EDIT: Note, the SQL Standard actually talks about this.
ANSI SQL 1992 Standard, pg 191 http://www.contrib.andrew.cmu.edu/~shadow/sql/sql1992.txt
3) Case:
a) If the <select list> "*" is simply contained in a <subquery> that is immediately contained in an <exists predicate>, then the <select list> is equivalent to a <value expression> that is an arbitrary <literal>.
When you use SELECT 1, you clearly show (to whoever is reading your code later) that you are testing whether the record exists. Even if there is no performance gain (which is to be discussed), there is gain in code readability and maintainability.
Yes, because when you select a literal it does not need to read from disk (or even from cache).
doesn't matter what you select in an exists clause. most people do select *, then sql server automatically picks the best index
As someone pointed out sql server ignores the column selection list in EXISTS so it doesn't matter. I personally tend to use "SELECT null ..." to indicate that the value is not used at all.
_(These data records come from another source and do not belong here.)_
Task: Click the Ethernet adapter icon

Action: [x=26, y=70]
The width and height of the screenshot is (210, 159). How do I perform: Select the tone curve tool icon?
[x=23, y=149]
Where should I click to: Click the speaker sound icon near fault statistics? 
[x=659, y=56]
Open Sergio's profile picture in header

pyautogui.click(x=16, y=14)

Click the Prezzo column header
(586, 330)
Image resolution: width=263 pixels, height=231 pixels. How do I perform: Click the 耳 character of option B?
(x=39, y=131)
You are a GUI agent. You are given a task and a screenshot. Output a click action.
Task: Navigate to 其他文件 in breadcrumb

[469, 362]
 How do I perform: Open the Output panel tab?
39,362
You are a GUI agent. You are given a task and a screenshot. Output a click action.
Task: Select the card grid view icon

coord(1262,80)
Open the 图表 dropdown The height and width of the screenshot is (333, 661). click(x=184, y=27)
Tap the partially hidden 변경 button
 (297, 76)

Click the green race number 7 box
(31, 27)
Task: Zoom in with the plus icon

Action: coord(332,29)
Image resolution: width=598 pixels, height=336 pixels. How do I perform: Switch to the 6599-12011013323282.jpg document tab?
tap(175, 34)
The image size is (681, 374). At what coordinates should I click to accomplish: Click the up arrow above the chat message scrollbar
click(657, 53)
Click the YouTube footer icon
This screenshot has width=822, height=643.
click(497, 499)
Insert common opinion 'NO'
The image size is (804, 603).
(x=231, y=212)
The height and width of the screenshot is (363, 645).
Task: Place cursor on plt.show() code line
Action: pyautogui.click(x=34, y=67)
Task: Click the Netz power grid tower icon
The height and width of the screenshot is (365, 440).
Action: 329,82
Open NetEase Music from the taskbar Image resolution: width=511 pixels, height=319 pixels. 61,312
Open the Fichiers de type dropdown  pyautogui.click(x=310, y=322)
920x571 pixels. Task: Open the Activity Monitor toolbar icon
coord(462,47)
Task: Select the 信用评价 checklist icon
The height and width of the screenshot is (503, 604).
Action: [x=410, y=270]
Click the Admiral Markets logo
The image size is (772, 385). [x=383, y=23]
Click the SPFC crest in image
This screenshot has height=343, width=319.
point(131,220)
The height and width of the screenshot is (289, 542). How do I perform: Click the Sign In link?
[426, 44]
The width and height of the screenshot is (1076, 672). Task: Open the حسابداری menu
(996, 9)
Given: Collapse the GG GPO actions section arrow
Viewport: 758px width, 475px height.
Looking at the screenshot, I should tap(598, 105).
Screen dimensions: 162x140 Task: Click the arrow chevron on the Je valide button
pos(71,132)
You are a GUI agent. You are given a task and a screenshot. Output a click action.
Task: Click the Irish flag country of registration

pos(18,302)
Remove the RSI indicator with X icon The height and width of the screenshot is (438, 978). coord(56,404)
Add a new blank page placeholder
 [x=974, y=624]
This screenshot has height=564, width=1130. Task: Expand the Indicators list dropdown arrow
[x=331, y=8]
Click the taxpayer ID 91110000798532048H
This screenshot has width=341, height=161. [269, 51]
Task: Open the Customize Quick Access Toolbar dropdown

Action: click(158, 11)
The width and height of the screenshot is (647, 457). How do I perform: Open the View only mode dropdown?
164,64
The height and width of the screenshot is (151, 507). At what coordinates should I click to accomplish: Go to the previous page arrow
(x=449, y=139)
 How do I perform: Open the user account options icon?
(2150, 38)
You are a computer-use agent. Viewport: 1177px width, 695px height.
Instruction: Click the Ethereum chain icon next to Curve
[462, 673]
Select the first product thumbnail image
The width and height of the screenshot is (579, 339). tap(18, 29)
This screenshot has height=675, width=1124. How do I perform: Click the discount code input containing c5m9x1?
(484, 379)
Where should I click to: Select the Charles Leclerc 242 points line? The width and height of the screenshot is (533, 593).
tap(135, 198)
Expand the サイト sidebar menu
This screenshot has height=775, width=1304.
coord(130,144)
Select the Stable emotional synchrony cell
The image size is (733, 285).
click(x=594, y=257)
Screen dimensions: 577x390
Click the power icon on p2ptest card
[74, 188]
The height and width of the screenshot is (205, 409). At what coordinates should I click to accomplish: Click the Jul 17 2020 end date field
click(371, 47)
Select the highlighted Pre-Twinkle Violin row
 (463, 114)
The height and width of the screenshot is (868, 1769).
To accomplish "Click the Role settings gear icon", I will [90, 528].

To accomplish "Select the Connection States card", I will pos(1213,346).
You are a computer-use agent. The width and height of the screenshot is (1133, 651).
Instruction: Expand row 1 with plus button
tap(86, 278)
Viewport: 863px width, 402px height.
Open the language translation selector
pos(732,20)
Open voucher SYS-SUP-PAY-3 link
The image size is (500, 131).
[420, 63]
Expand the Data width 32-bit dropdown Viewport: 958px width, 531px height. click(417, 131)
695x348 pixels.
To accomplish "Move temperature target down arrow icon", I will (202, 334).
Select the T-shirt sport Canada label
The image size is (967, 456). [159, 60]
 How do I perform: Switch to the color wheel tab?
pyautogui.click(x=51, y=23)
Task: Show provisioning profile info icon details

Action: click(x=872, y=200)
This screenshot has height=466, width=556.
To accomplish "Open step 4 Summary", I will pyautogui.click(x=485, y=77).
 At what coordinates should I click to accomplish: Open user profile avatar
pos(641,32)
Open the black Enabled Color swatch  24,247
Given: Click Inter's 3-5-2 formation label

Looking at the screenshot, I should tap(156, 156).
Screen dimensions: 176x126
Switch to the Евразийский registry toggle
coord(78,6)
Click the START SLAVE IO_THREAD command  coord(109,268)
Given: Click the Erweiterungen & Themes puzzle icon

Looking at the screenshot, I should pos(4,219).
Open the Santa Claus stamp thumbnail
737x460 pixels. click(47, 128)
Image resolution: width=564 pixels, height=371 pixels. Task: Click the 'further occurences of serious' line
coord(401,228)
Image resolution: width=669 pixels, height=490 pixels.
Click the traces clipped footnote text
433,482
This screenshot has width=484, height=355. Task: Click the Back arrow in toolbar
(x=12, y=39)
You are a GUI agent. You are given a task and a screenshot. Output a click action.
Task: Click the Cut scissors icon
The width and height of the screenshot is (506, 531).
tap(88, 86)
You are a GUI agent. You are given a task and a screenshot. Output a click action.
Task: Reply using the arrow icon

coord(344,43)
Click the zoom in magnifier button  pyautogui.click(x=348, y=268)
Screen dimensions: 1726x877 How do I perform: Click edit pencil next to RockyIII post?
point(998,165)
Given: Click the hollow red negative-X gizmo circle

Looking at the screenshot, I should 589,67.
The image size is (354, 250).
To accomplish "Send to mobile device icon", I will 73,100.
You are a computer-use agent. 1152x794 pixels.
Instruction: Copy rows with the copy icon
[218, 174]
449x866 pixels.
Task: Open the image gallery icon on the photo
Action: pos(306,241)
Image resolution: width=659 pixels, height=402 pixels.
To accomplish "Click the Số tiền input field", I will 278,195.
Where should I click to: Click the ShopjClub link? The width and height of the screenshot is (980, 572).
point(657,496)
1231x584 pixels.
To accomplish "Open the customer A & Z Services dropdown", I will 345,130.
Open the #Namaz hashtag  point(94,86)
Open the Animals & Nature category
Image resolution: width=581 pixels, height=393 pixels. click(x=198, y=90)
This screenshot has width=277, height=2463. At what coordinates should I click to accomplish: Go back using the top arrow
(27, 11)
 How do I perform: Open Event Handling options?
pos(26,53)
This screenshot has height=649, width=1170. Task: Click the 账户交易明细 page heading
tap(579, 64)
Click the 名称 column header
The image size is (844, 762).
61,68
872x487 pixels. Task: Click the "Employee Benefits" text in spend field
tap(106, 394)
If you look at the execution plan for
select COUNT(1) from master..spt_values
and look at the stream aggregate you will see that it calculates
Scalar Operator(Count(*))
So the 1 actually gets converted to *
However I have read somewhere in the "Inside SQL Server" series of books that * might incur a very slight overhead for checking column permissions. Unfortunately the book didn't go into any more detail than that as I recall.
Select 1 should be better to use in your example. Select * gets all the meta-data assoicated with the objects before runtime which adss overhead during the compliation of the query. Though you may not see differences when running both types of queries in your execution plan.